How to complete this task » From the first line through the line containing "Open the statement date calendar picker", transcribe the records exactly and include no other lines.

(Records to process Opens)

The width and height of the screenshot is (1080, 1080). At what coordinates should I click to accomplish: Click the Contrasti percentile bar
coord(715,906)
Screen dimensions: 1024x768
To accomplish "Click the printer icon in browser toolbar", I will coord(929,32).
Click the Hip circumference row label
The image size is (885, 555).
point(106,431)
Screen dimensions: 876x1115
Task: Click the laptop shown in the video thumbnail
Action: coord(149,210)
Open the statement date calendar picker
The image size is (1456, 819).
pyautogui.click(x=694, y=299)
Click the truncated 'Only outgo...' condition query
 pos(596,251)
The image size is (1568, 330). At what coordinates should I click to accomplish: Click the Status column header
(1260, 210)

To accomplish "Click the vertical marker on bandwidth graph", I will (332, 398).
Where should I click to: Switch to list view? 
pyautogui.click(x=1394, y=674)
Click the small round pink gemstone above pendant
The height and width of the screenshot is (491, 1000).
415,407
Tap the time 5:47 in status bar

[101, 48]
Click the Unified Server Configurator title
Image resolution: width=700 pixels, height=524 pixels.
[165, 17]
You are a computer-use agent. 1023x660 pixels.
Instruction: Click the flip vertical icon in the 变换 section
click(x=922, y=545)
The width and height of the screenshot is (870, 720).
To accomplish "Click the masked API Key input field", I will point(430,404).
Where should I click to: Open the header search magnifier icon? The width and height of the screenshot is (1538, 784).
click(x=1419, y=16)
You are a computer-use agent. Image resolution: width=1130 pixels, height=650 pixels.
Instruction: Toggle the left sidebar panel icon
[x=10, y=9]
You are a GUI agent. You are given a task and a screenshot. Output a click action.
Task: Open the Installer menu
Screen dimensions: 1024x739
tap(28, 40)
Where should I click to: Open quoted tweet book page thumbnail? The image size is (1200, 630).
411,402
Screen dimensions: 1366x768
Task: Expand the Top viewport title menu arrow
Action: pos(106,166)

(Records to process Closes)

Solution for this exercise »
The width and height of the screenshot is (1080, 1080). At what coordinates should I click to accomplish: Click the Contrasti percentile bar
coord(715,906)
Screen dimensions: 1024x768
To accomplish "Click the printer icon in browser toolbar", I will coord(929,32).
Click the Hip circumference row label
The image size is (885, 555).
point(106,431)
Screen dimensions: 876x1115
Task: Click the laptop shown in the video thumbnail
Action: coord(149,210)
Open the statement date calendar picker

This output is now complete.